→ Given information
****************************************

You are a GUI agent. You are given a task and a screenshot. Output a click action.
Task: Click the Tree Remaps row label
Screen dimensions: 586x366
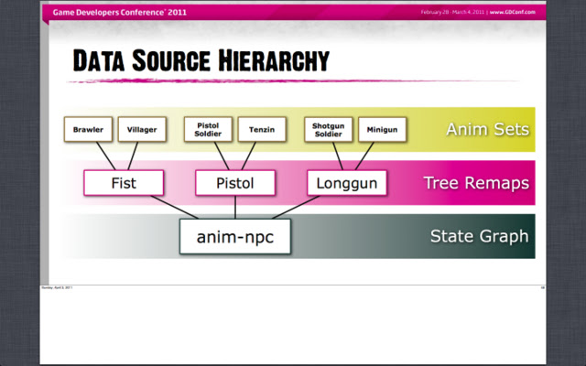476,183
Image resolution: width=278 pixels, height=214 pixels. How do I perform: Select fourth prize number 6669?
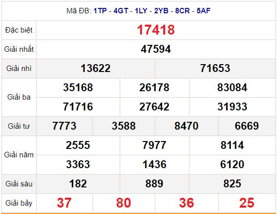coord(247,126)
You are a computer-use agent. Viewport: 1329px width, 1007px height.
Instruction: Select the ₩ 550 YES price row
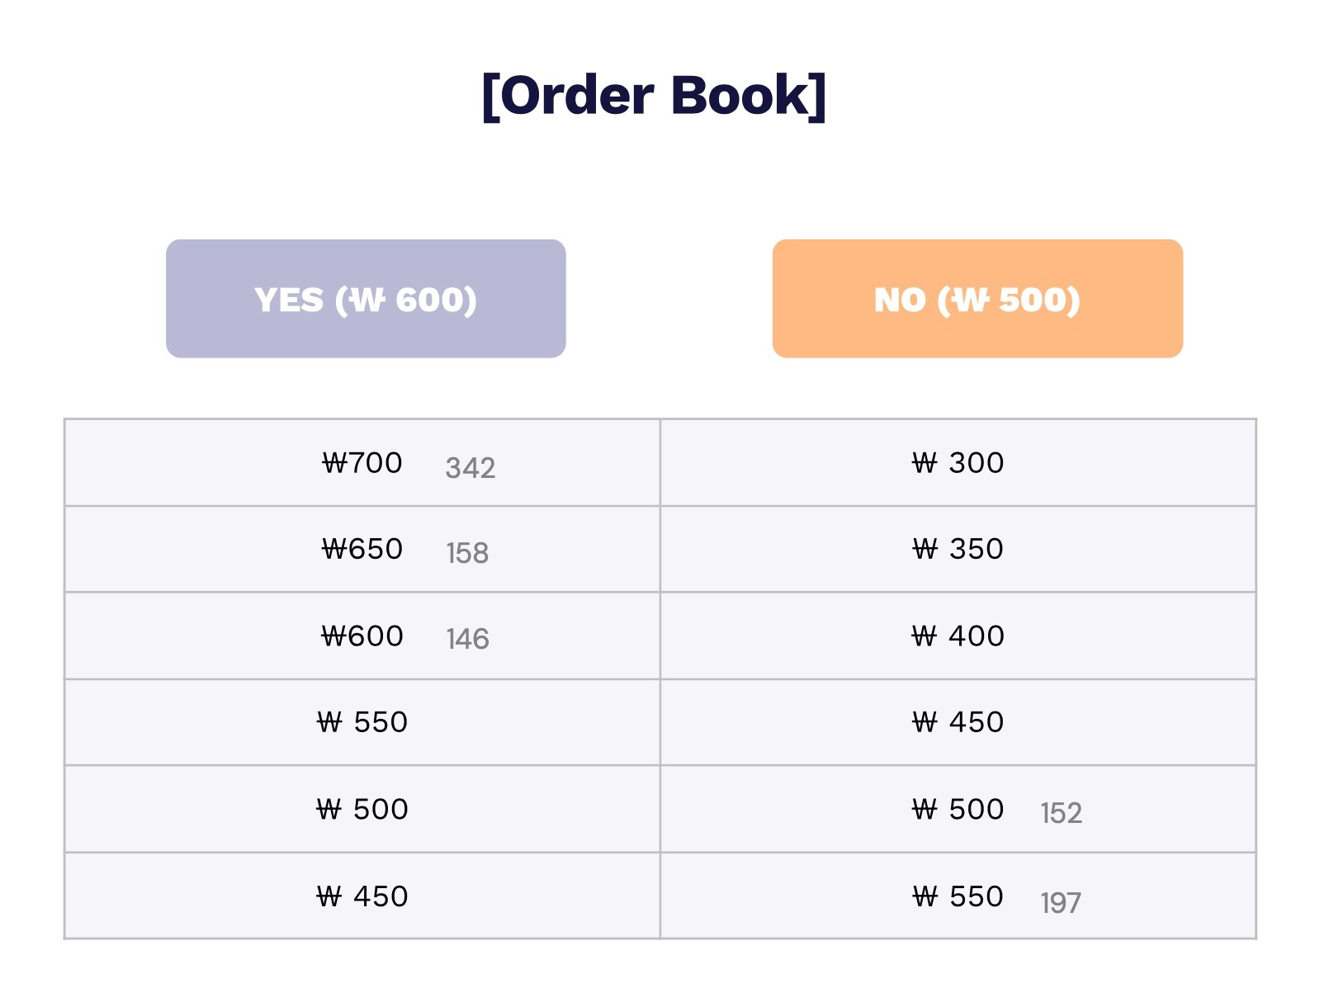[362, 722]
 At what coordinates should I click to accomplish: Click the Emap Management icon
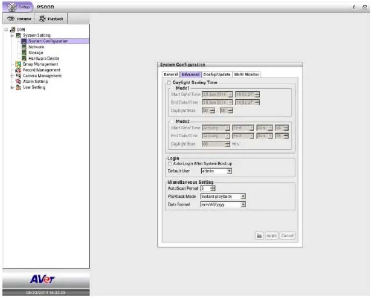coord(18,64)
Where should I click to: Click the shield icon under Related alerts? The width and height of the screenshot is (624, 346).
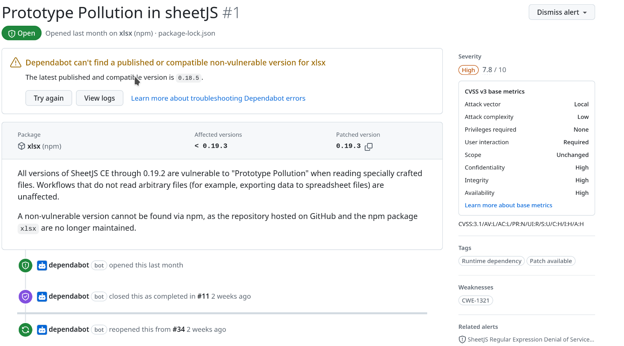[x=462, y=339]
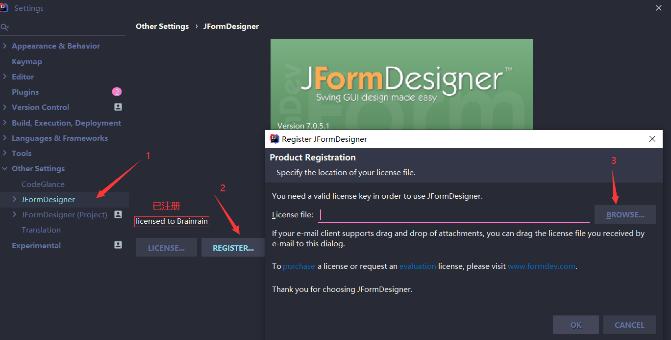
Task: Open the www.formdev.com link
Action: pos(541,266)
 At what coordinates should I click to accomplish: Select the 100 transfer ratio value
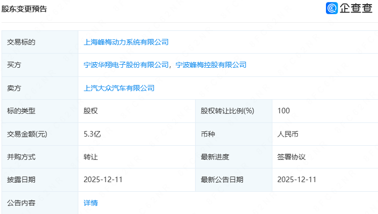click(x=284, y=111)
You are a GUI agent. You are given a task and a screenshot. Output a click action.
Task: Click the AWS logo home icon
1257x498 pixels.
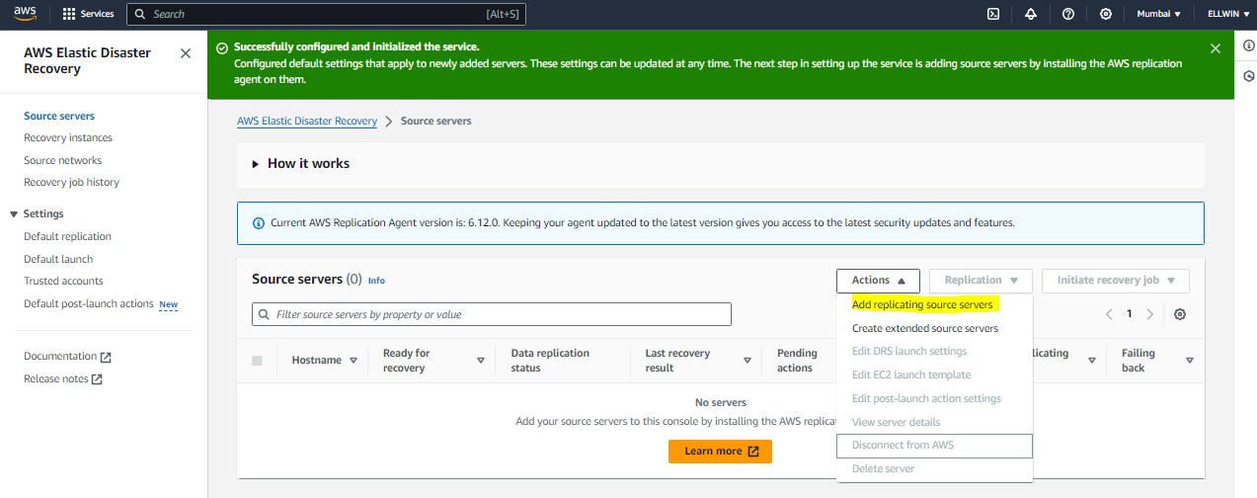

****************************************

→ Problem statement
Only an exact copy belongs in the answer: the lines from the one containing "Where should I" through the end of the records, both ends included, minus the pictures.

→ Answer box
Where should I click to: Click the shield icon under Related alerts? The width and height of the screenshot is (624, 346).
[x=462, y=339]
Task: Open the www.formdev.com link
Action: pos(541,266)
 At what coordinates should I click to accomplish: Select the 100 transfer ratio value
click(x=284, y=111)
You are a GUI agent. You are given a task and a screenshot. Output a click action.
Task: Click the AWS logo home icon
1257x498 pixels.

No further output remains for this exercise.